Direction ▸
List every line of the items below as a numbered list, skipping any blank lines and leaving out the pictures.

Provided records ▸
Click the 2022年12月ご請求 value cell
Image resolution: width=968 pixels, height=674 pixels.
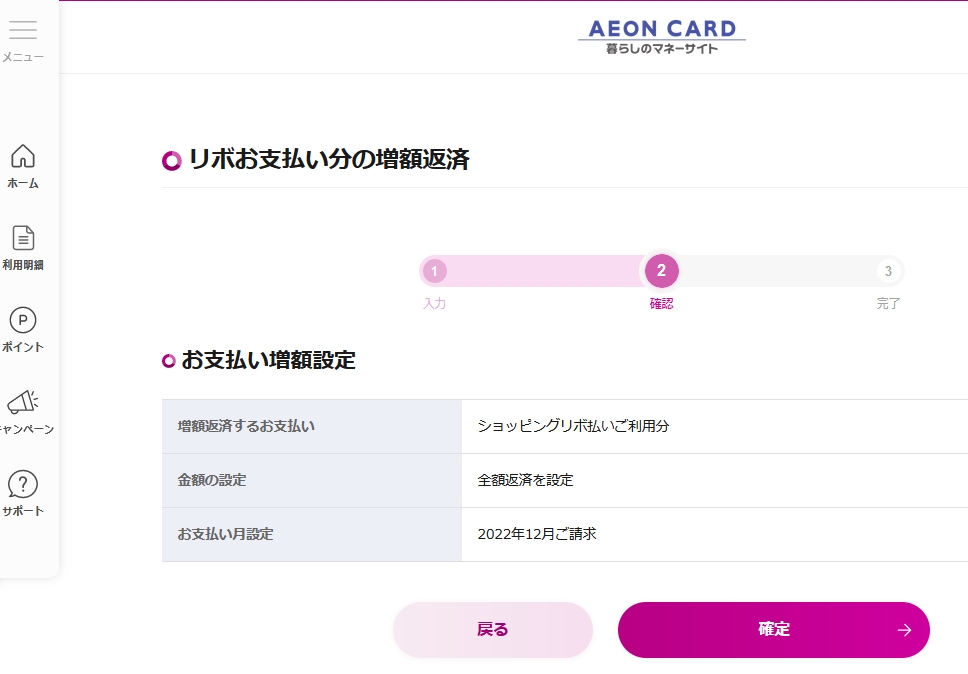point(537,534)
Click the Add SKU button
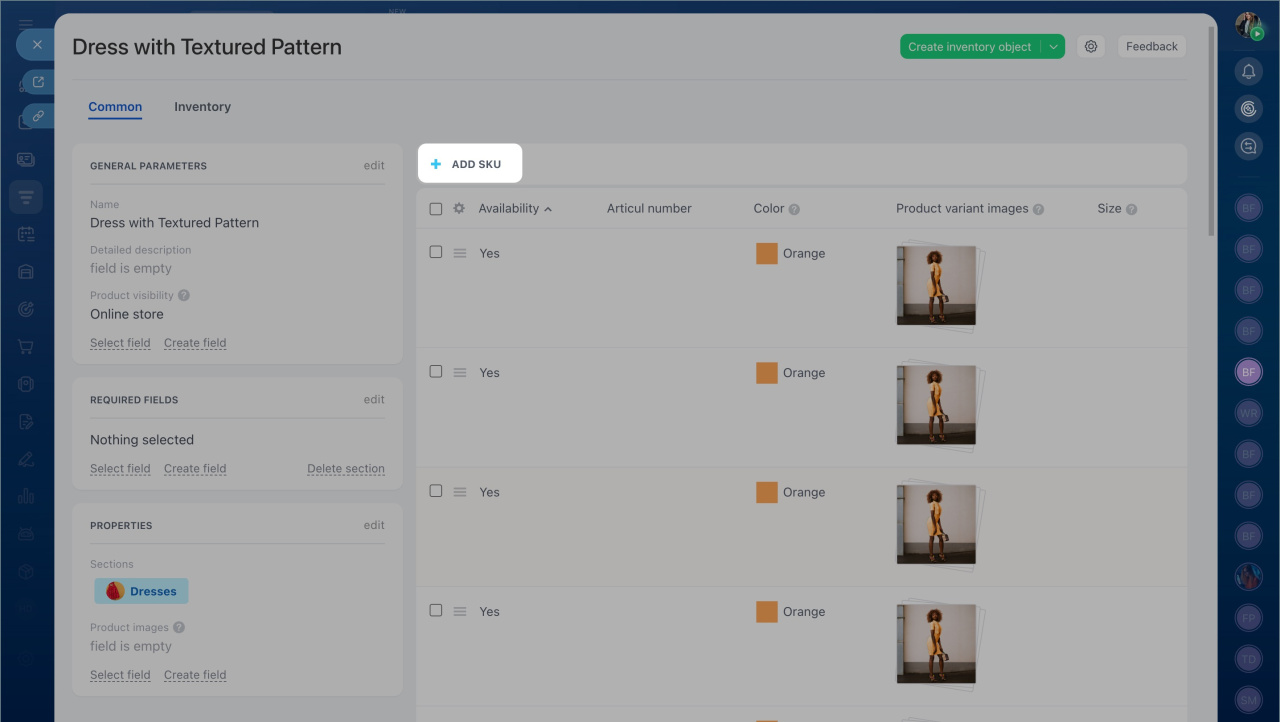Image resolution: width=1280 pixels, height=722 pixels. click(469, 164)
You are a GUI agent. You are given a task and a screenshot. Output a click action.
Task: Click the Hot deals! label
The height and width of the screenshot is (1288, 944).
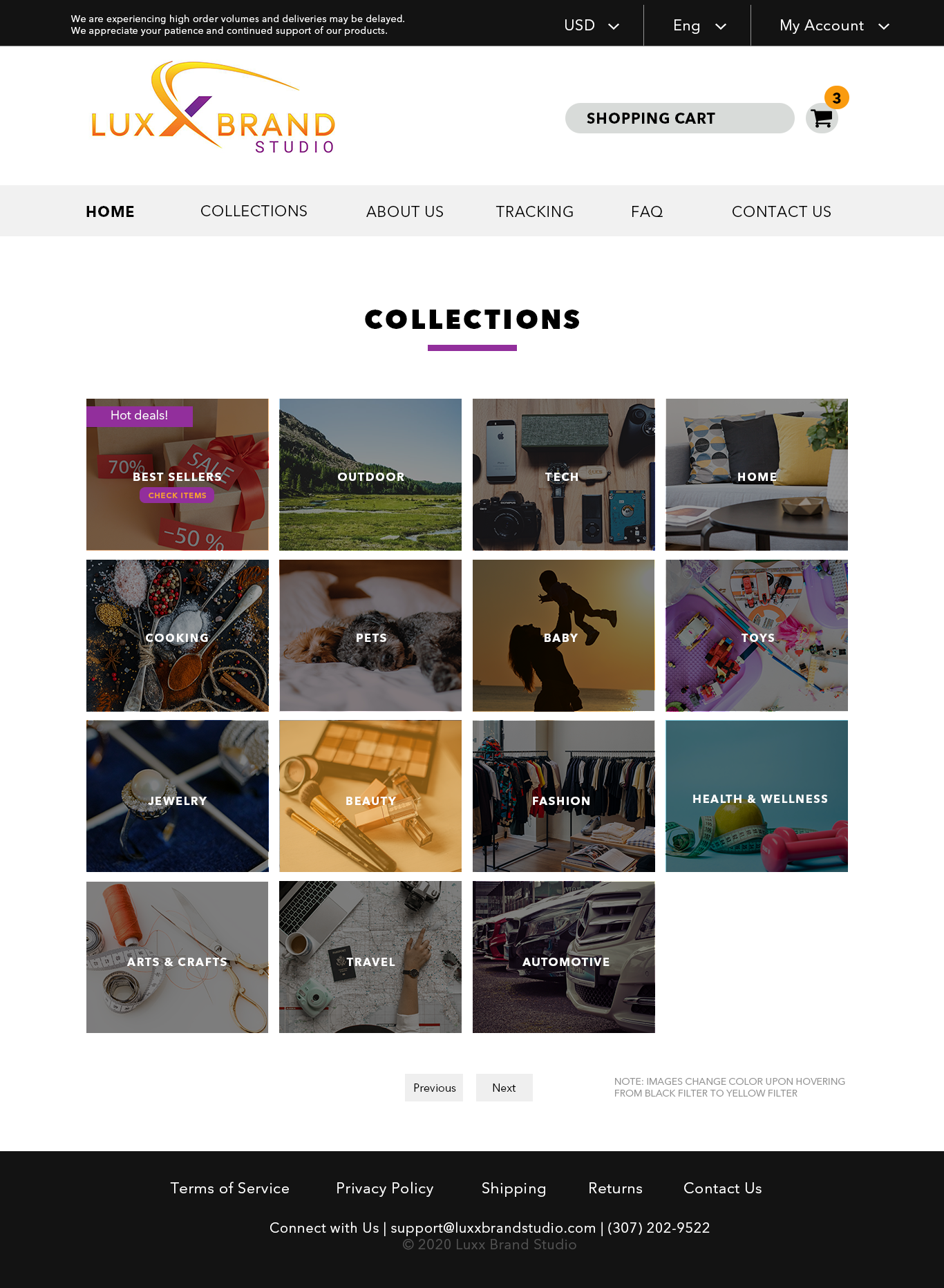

Full answer ▸
1. Click the 2022年12月ご請求 value cell
2. Image resolution: width=968 pixels, height=674 pixels.
3. point(537,534)
4. Click the Add SKU button
5. Image resolution: width=1280 pixels, height=722 pixels. click(469, 164)
6. You are a GUI agent. You are given a task and a screenshot. Output a click action.
7. Task: Click the Hot deals! label
8. The height and width of the screenshot is (1288, 944).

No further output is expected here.